Goals:
(a) Arrange the entries as a numbered list, starting at the line that contains "This screenshot has height=564, width=1000." and ending at the line that contains "The height and width of the screenshot is (1568, 745).". Include both of those lines and leave out any blank lines.
(b) Pick up the text on smarter cellphones from its last sentence and keep writing.

═══ Provided text ═══

Our cellphones carry our schedules, social networks and locations yet make no intelligent assertions or useful analysis of such immensely valuable information. The writer’s litany of irritations is actually a great basis to begin speculating about handsets that are much more subtle, intuitive extensions of their owner’s context.

How about…

  • Constantly cross-referencing call history with your schedule and contacts to remind you that you haven’t been in touch with your family, closest friends or checked in with your boss in the last few days…a little like a textual version of Steven Blyth’s Social Fabric…my phone should text me with reminders of people I should talk to.
  • Attentuating your attention by displacing chirupping ringtones and jarring vibrations with tactile, haptic surfaces that subtely alert you to various developments. ‘Touchtones’, along the lines of Oren Horav’s Shapeshifters could playfully tickle you from inside your pocket…a gentle stroke from a potential nearby date and an angry pinch from the wife!

═══ Exercise data ═══

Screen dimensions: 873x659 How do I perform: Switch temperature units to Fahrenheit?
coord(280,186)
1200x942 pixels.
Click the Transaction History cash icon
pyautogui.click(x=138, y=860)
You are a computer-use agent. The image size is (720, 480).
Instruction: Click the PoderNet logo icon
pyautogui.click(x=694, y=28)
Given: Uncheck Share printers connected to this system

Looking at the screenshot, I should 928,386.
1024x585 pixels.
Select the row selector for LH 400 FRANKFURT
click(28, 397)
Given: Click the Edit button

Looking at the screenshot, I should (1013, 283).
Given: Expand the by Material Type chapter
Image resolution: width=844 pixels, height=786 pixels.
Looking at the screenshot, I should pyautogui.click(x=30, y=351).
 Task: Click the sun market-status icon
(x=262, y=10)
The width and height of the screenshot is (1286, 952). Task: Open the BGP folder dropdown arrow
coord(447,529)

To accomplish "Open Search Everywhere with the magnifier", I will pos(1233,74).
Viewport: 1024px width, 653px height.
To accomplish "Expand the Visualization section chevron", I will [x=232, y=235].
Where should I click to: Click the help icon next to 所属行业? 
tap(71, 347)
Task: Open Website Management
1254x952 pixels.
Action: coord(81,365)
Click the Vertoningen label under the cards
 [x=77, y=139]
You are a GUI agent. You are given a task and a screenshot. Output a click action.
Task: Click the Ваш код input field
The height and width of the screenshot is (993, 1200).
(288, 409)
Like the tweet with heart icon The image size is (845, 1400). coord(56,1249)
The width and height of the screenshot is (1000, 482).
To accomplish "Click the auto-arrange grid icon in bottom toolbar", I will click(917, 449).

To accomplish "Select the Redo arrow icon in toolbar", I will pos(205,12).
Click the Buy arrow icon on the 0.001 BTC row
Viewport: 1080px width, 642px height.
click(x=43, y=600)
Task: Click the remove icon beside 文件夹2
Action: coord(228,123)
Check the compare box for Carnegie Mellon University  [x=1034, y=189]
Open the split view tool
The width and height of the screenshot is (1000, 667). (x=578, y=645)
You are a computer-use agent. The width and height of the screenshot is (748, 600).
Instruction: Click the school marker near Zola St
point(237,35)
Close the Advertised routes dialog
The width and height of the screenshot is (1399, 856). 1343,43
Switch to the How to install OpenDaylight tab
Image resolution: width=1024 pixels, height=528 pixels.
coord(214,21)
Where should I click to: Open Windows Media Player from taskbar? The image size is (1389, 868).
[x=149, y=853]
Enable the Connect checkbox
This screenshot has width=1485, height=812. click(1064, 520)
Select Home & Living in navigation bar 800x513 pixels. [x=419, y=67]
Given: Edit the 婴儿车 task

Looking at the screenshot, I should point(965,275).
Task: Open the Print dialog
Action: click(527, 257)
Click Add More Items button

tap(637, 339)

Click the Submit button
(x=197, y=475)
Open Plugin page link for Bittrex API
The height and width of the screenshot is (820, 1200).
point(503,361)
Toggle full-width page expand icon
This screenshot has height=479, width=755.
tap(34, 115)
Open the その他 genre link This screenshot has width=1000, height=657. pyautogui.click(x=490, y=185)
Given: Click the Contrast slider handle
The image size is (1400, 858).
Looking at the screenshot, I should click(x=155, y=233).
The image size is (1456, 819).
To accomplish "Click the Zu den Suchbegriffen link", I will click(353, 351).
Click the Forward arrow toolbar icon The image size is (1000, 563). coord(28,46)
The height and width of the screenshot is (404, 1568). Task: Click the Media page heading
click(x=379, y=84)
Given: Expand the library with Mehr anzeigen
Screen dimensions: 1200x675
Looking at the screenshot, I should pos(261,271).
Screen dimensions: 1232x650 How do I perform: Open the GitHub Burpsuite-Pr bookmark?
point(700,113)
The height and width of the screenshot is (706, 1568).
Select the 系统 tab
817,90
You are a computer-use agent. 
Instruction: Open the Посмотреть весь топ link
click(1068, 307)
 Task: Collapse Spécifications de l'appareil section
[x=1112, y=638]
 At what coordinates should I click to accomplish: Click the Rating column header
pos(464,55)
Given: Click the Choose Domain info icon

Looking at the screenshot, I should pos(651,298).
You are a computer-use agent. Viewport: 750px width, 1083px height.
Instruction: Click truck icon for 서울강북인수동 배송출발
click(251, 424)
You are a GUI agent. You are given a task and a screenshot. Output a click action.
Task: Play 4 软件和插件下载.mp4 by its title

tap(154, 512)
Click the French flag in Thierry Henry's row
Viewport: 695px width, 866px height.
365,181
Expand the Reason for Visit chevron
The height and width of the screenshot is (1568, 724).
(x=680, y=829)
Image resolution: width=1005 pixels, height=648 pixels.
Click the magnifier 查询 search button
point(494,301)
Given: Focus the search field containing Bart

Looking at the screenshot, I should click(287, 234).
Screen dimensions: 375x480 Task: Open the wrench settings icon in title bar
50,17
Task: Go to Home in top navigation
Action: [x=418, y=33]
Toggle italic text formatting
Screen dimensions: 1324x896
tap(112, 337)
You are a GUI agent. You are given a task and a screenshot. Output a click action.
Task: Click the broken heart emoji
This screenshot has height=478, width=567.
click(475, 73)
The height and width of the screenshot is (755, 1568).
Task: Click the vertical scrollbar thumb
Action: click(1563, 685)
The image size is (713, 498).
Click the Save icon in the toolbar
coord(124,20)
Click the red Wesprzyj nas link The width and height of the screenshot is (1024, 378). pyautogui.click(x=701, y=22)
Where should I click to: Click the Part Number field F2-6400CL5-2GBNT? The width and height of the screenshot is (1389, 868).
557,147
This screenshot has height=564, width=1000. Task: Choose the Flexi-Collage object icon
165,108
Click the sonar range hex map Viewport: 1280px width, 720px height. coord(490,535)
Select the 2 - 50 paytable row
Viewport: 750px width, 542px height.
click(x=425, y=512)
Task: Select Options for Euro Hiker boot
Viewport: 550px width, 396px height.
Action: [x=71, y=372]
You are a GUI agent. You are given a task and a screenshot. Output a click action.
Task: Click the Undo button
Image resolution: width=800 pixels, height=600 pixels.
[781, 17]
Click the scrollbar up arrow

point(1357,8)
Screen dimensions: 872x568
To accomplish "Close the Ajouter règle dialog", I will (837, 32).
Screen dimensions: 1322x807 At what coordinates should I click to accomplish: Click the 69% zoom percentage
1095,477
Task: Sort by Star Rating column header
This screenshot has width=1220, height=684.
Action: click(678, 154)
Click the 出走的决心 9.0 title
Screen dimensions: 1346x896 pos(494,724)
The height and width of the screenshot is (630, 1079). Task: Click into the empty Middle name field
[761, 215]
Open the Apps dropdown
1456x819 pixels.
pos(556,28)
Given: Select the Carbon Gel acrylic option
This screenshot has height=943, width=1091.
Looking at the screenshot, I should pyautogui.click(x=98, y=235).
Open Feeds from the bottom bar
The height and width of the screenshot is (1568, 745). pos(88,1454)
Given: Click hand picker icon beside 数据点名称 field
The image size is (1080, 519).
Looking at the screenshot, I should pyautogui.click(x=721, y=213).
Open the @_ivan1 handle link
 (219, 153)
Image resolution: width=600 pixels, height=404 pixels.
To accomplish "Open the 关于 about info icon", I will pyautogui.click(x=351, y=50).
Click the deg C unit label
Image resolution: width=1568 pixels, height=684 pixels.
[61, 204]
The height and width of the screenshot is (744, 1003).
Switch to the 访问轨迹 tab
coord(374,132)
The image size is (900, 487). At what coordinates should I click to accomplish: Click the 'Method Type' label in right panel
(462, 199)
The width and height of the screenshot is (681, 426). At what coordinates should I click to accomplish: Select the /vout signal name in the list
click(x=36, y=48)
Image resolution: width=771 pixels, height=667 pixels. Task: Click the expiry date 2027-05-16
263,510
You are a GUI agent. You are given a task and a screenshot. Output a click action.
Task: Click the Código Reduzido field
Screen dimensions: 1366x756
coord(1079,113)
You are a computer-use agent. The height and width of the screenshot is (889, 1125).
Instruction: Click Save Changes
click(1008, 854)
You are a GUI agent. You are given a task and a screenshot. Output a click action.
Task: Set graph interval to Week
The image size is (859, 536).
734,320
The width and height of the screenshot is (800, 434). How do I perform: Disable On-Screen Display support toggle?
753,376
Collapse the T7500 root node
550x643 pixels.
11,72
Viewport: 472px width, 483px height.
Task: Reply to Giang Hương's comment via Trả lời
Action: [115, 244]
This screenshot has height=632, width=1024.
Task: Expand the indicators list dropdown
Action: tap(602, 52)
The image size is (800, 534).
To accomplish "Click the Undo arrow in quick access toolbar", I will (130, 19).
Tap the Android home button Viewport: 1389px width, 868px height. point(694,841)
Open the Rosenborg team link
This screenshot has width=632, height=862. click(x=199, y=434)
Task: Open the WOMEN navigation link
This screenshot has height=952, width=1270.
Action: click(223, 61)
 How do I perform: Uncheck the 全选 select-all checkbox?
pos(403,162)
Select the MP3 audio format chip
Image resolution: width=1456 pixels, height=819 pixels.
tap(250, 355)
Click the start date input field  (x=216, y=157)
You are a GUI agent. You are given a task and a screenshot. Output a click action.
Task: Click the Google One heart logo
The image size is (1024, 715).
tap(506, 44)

═══

Solved problems:
(a)
1. This screenshot has height=564, width=1000. Task: Choose the Flexi-Collage object icon
2. 165,108
3. Click the sonar range hex map Viewport: 1280px width, 720px height. coord(490,535)
4. Select the 2 - 50 paytable row
5. Viewport: 750px width, 542px height.
6. click(x=425, y=512)
7. Task: Select Options for Euro Hiker boot
8. Viewport: 550px width, 396px height.
9. Action: [x=71, y=372]
10. You are a GUI agent. You are given a task and a screenshot. Output a click action.
11. Task: Click the Undo button
12. Image resolution: width=800 pixels, height=600 pixels.
13. [781, 17]
14. Click the scrollbar up arrow
15. point(1357,8)
16. Screen dimensions: 872x568
17. To accomplish "Close the Ajouter règle dialog", I will (837, 32).
18. Screen dimensions: 1322x807 At what coordinates should I click to accomplish: Click the 69% zoom percentage
19. 1095,477
20. Task: Sort by Star Rating column header
21. This screenshot has width=1220, height=684.
22. Action: click(678, 154)
23. Click the 出走的决心 9.0 title
24. Screen dimensions: 1346x896 pos(494,724)
25. The height and width of the screenshot is (630, 1079). Task: Click into the empty Middle name field
26. [761, 215]
27. Open the Apps dropdown
28. 1456x819 pixels.
29. pos(556,28)
30. Given: Select the Carbon Gel acrylic option
31. This screenshot has height=943, width=1091.
32. Looking at the screenshot, I should pyautogui.click(x=98, y=235).
33. Open Feeds from the bottom bar
34. The height and width of the screenshot is (1568, 745). pos(88,1454)

(b)
  • Scanning your immediate location for events, people and places that might be of interest. Kinda like Victor Szilagyi’s HereScan…but driven by the data on your handset as much as nearby locative data. ‘Imran, y’know there’s someone on this bus who’s also a BSG fan! Wanna text em?’. Now isn’t that a great way to introduce yourself? ‘Hey, my phone told me I should talk to you!’
  • Moving from modes to moods - simple, subltle and maybe playful indicators of what you need. Rather than Flight, Meeting or Silent, how about Hooking Up, Stealthy , Shopping or In Prayer (for Muslims like myself!). In the same way that people buy customs covers and ringtones, there may be a market for installable moods - essentially groups of phone settings, created by similar users. IM status could be a useful analogy in designing appropriate ‘moods’ and status settings.
  • Health warnings from my handset - ‘hey imran, u knw uv been on da fone 8 hrs this week, time to stop frazzlin dat brain?’. Mobile Clickstop Computing :)
  • Fluid schedules that suit people’s continuous partial organisation habits (thanks Rael!). A bunch of friends may have pencilled in next Tuesday evening to meet for a meal…the closer the event gets, our phones should encourage us to organise times, locations and preferences for the evening. I think the Fluidtime project attempted to tackle this kind of usage.

Wired’s original article and the ideas above all underline the shift in value for telephony from connectivity to signalling. Our mobiles are increasingly used as social signalling tools, yet they’re still primarily designed and marketed for connectivity (talktime, tariffs etc.) forcing the user to adapt their usage to autistic user experiences.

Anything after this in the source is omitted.